• Entries taken from a collection
◆ ◆ ◆

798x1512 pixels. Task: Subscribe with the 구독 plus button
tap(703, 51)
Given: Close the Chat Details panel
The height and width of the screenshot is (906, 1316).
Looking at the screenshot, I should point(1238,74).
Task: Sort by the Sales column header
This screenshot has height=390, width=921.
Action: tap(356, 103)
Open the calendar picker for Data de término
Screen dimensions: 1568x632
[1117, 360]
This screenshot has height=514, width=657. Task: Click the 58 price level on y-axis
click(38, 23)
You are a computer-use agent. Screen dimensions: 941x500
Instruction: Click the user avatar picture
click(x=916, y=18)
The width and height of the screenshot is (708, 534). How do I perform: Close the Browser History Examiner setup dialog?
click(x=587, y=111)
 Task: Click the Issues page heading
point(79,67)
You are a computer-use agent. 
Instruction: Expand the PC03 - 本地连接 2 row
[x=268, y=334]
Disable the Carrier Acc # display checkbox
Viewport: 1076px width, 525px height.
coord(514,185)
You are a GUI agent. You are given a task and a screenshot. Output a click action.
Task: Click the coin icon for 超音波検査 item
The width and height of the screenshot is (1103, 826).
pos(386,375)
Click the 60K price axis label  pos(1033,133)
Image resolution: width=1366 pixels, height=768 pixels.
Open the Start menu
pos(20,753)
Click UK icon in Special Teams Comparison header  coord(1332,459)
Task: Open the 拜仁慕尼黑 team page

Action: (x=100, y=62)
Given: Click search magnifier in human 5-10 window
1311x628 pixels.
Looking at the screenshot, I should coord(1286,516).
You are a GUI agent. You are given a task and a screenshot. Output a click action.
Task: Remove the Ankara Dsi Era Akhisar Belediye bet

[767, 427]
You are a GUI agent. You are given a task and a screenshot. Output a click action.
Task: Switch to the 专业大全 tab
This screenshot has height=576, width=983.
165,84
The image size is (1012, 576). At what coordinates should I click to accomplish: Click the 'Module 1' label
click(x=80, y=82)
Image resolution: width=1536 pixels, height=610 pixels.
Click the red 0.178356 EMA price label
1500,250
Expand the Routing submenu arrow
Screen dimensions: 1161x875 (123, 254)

◆ ◆ ◆

• Work task
Each line from the one containing "Task: Open the 拜仁慕尼黑 team page" through the end of the entries, both included, is to be returned exactly, with no other lines.

• Your solution
Task: Open the 拜仁慕尼黑 team page

Action: (x=100, y=62)
Given: Click search magnifier in human 5-10 window
1311x628 pixels.
Looking at the screenshot, I should coord(1286,516).
You are a GUI agent. You are given a task and a screenshot. Output a click action.
Task: Remove the Ankara Dsi Era Akhisar Belediye bet

[767, 427]
You are a GUI agent. You are given a task and a screenshot. Output a click action.
Task: Switch to the 专业大全 tab
This screenshot has height=576, width=983.
165,84
The image size is (1012, 576). At what coordinates should I click to accomplish: Click the 'Module 1' label
click(x=80, y=82)
Image resolution: width=1536 pixels, height=610 pixels.
Click the red 0.178356 EMA price label
1500,250
Expand the Routing submenu arrow
Screen dimensions: 1161x875 (123, 254)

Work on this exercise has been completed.